## PASSAGE PROVIDED
Corrina Repp does that as well. She sings and plays an electric guitar. She has blonde bangs that hang low, to just above her eyes, multiplying the thoughtfulness quotient of the cover of her album How a Fantasy Will Kill Us All (2018). It is, like all of her records, full of music that sounds like it came out of dreams, like what might be on the edge of hearing as you rappel down a vertical tunnel into the depths of your own incredible mind.

And then there’s English singer/songwriter Chloe Foy, who looks unbelievably thoughtful on the cover of her 2020 album Callous Copper

She looks, on that cover, like she’s gone beyond looking thoughtful, like she’s discovered a new form of thinking altogether, like she’s on the verge of solving the hardest riddle in human history. Like she’s about to utter the words that will save the world.

I was right in the eye of the COVID hurricane when the image of her face appeared on my new albums feed, and I heard her sing, on that album’s title song, “Take me home upon your back and bring me to my bed.” From there the song seems to lift and take its listener with it. At least it takes me with it every time it comes on.

I listened to it again and again. And I think I seized on that song like I did because I first heard it early in the pandemic, and because it expresses perfectly how it feels to embrace exactly the person you need to be with in a given moment, when no one else and nothing else will do.

I was cut off from contact with nearly everyone in the world. The only people I saw in person were those who were already most familiar.

Huddled in my basement, safe from COVID but exposed to despair, I wanted to feel the warmth of other bodies. I wanted to see the faces of people I didn’t know.

I didn’t want body warmth sexually, or romantically. That was not the nature of my longing; by that point I’d been married ten years. Happily so.

## GIVEN DATA
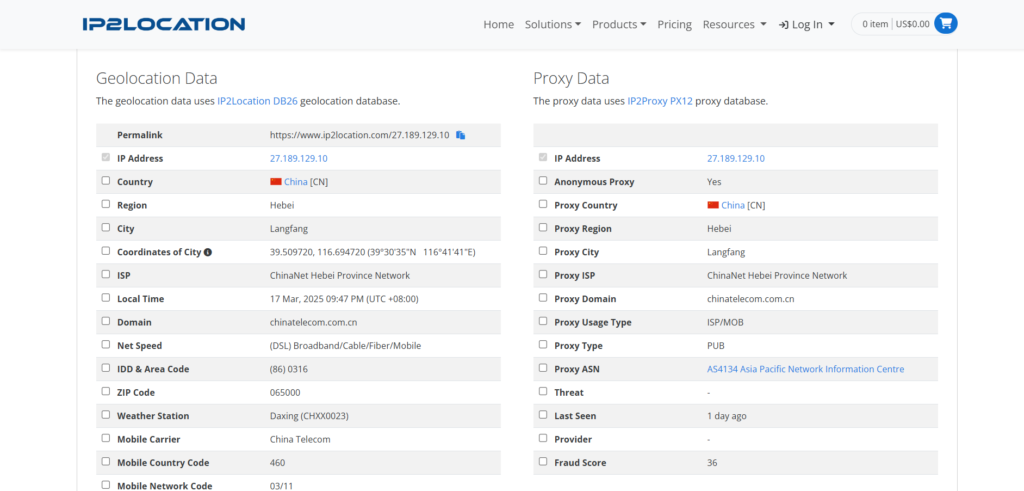
Task: Click the China flag in Proxy Country row
Action: click(713, 205)
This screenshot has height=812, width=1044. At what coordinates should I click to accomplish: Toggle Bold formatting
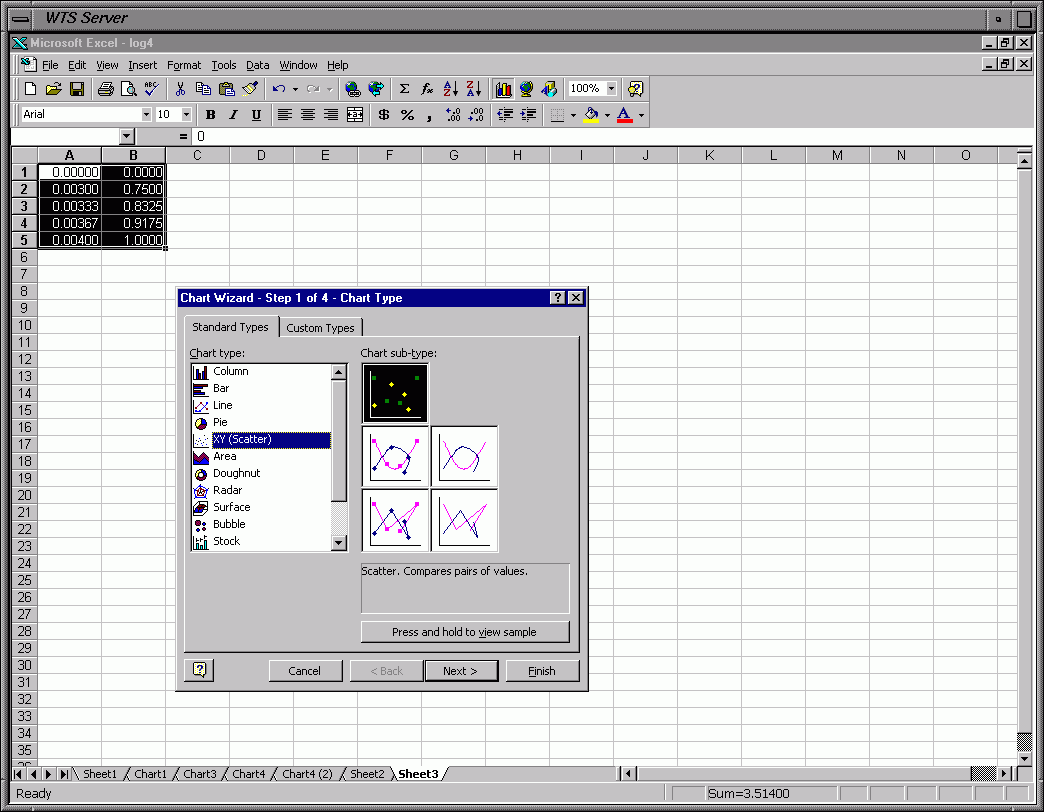[210, 115]
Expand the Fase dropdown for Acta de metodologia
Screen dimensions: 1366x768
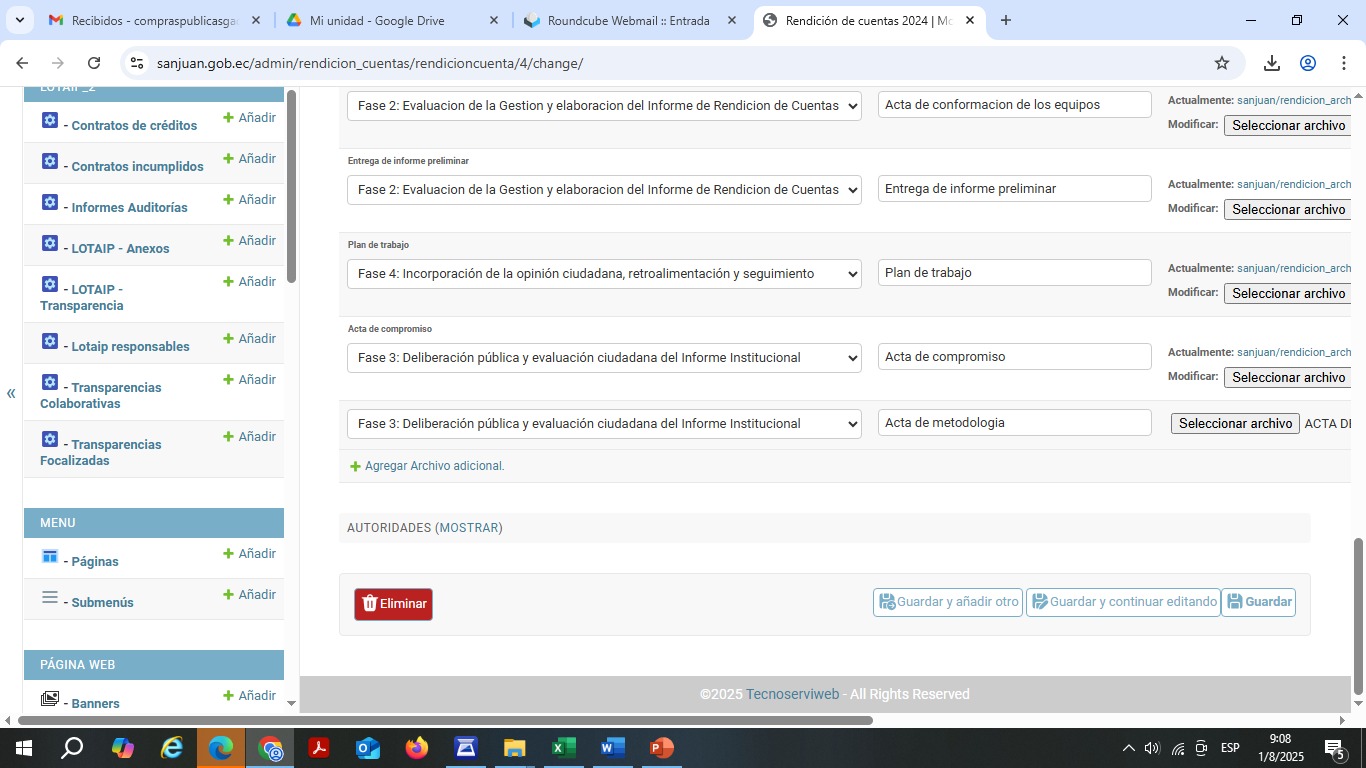604,424
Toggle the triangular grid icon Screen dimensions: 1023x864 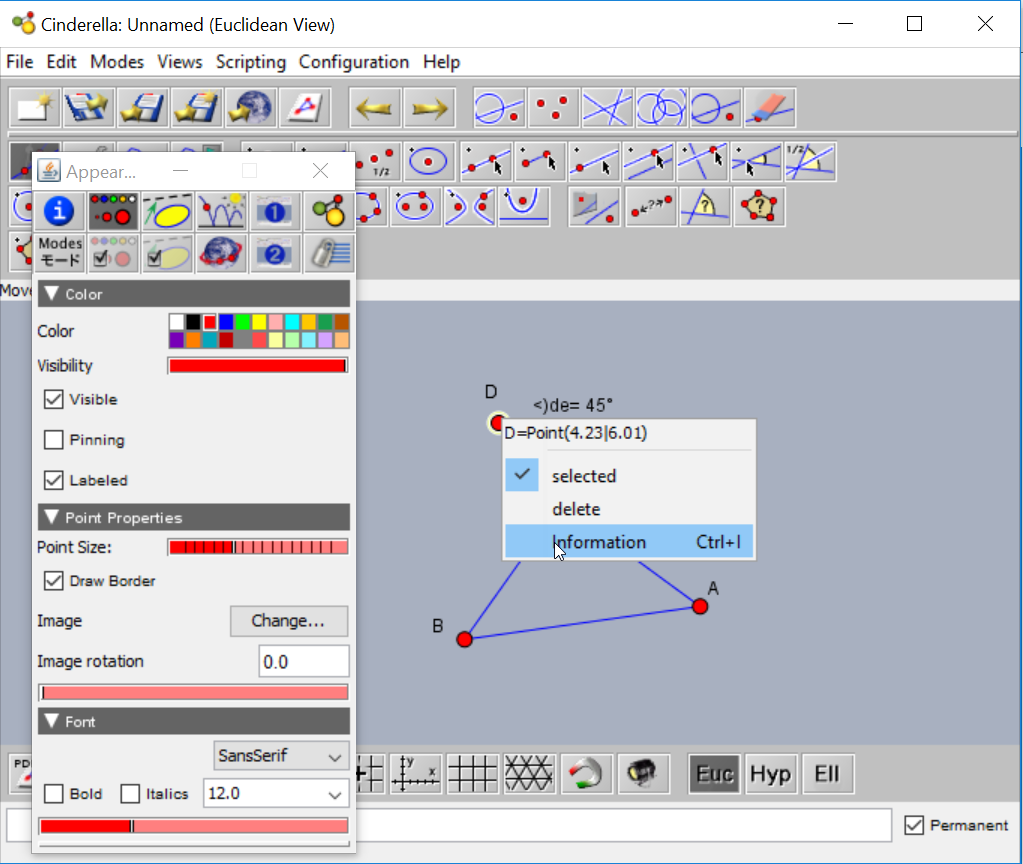(x=529, y=773)
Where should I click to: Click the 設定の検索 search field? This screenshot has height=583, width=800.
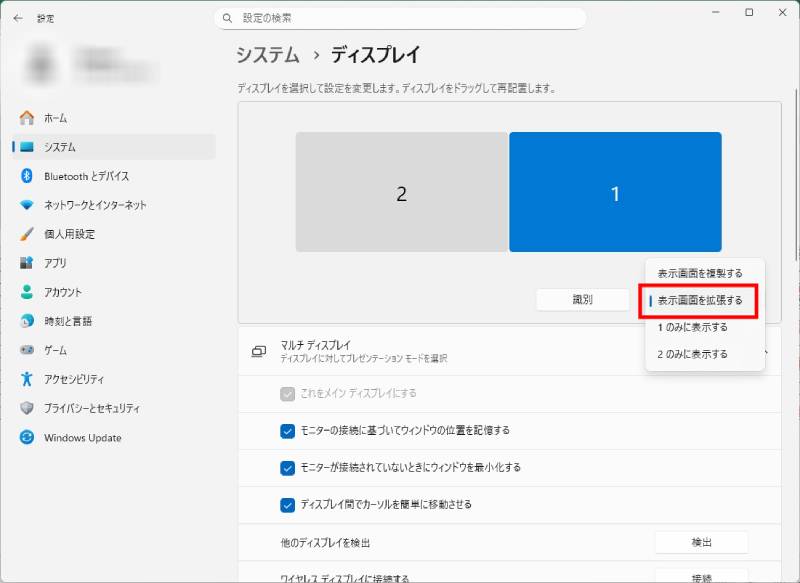pyautogui.click(x=400, y=18)
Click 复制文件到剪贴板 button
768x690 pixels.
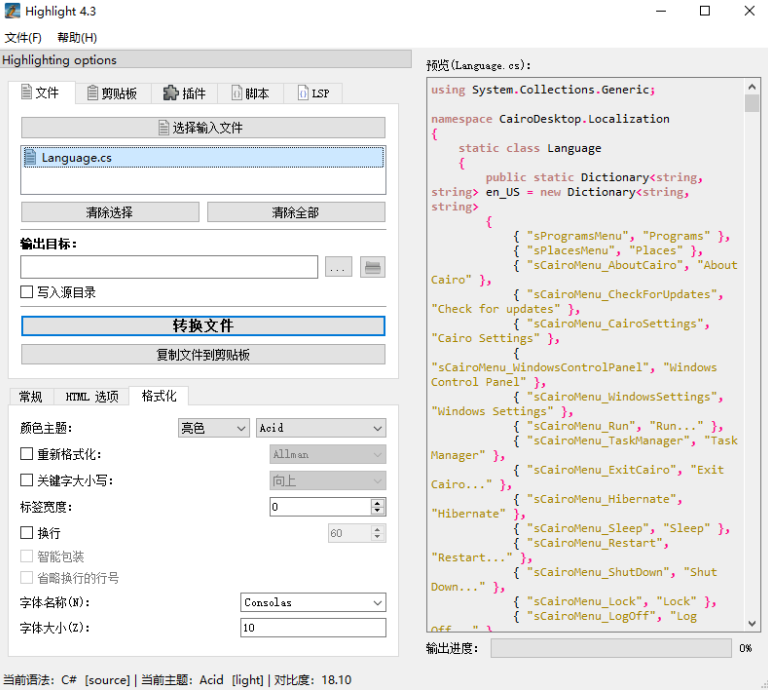coord(203,355)
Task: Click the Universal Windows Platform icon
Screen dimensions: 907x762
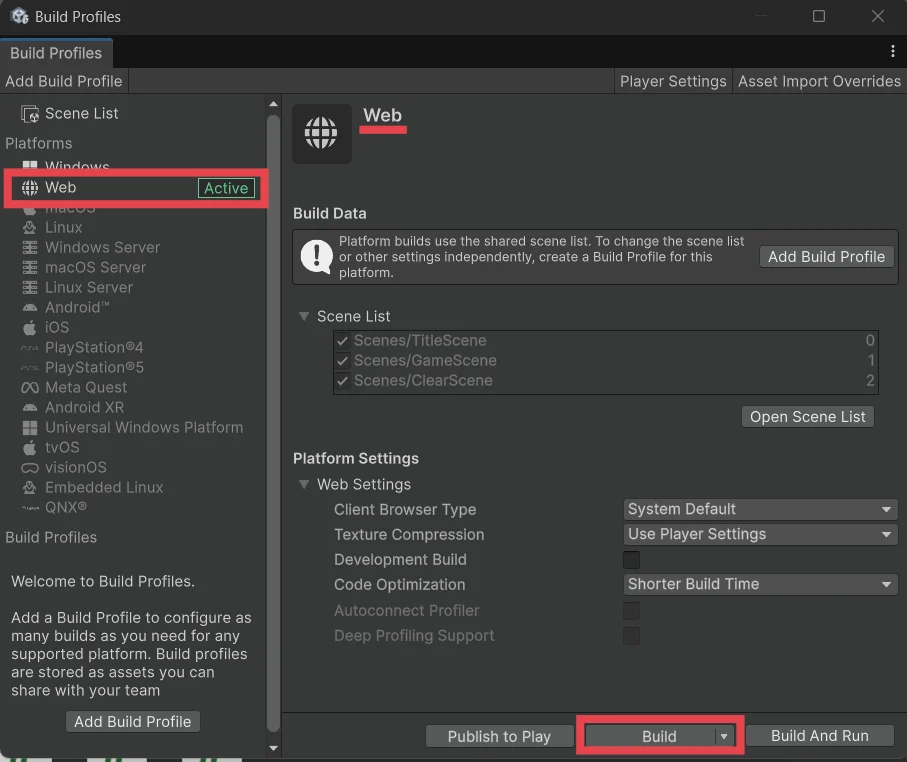Action: (x=29, y=428)
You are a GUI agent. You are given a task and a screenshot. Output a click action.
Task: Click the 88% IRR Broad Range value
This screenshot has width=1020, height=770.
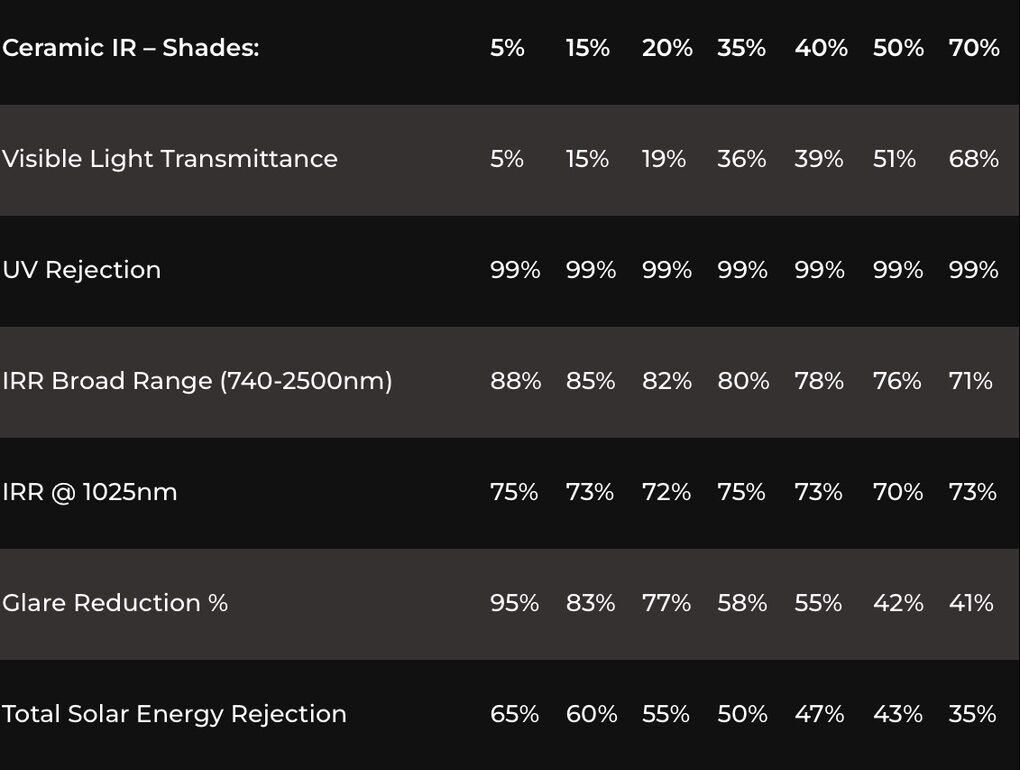(x=515, y=381)
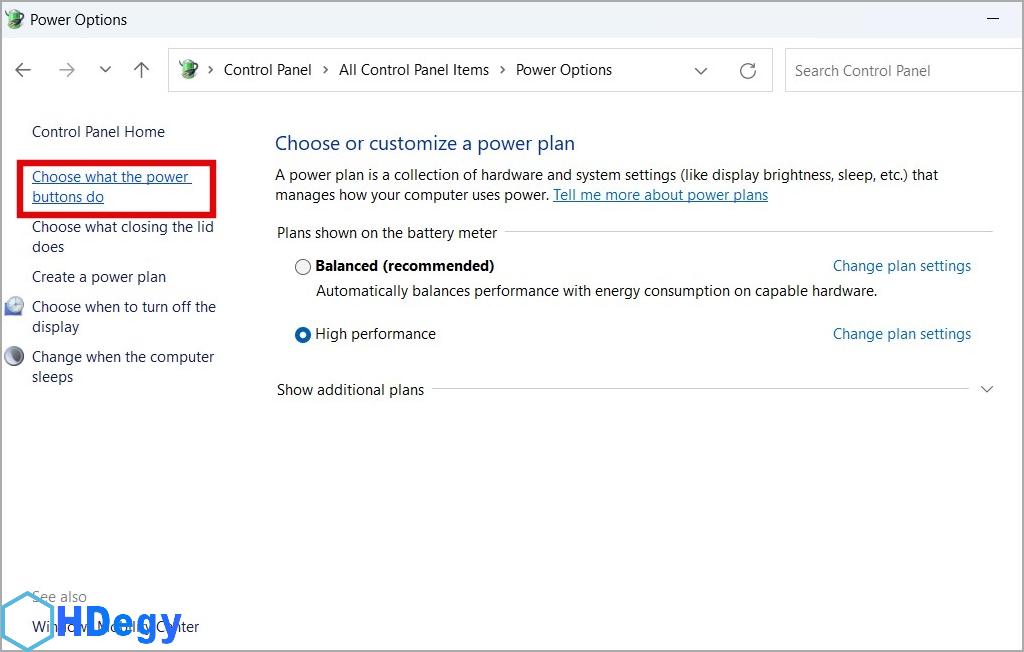
Task: Click the Power Options title bar icon
Action: tap(14, 19)
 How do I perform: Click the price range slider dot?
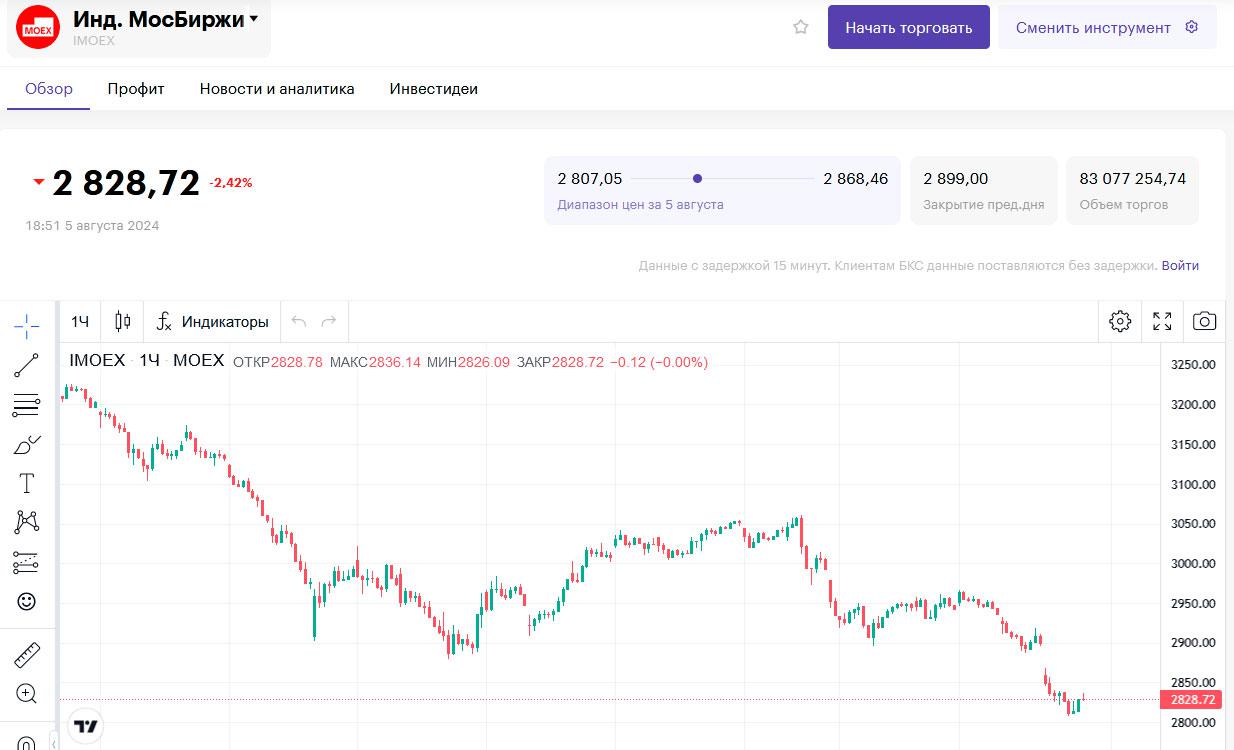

## ASSIGNED TASK 1
In the album-cover passage, what year was Chloe Foy's album Callous Copper released?
## ASSIGNED TASK 2
List every comparison the album-cover passage makes for how Chloe Foy looks on the cover of Callous Copper.
## ASSIGNED TASK 3
Write out the stretch of the album-cover passage from "She looks, on" through "else will do.".

## PROBLEM SOLUTION 1
2020

## PROBLEM SOLUTION 2
- like she's gone beyond looking thoughtful
- like she's discovered a new form of thinking altogether
- like she's on the verge of solving the hardest riddle in human history
- like she's about to utter the words that will save the world

## PROBLEM SOLUTION 3
She looks, on that cover, like she’s gone beyond looking thoughtful, like she’s discovered a new form of thinking altogether, like she’s on the verge of solving the hardest riddle in human history. Like she’s about to utter the words that will save the world.

I was right in the eye of the COVID hurricane when the image of her face appeared on my new albums feed, and I heard her sing, on that album’s title song, “Take me home upon your back and bring me to my bed.” From there the song seems to lift and take its listener with it. At least it takes me with it every time it comes on.

I listened to it again and again. And I think I seized on that song like I did because I first heard it early in the pandemic, and because it expresses perfectly how it feels to embrace exactly the person you need to be with in a given moment, when no one else and nothing else will do.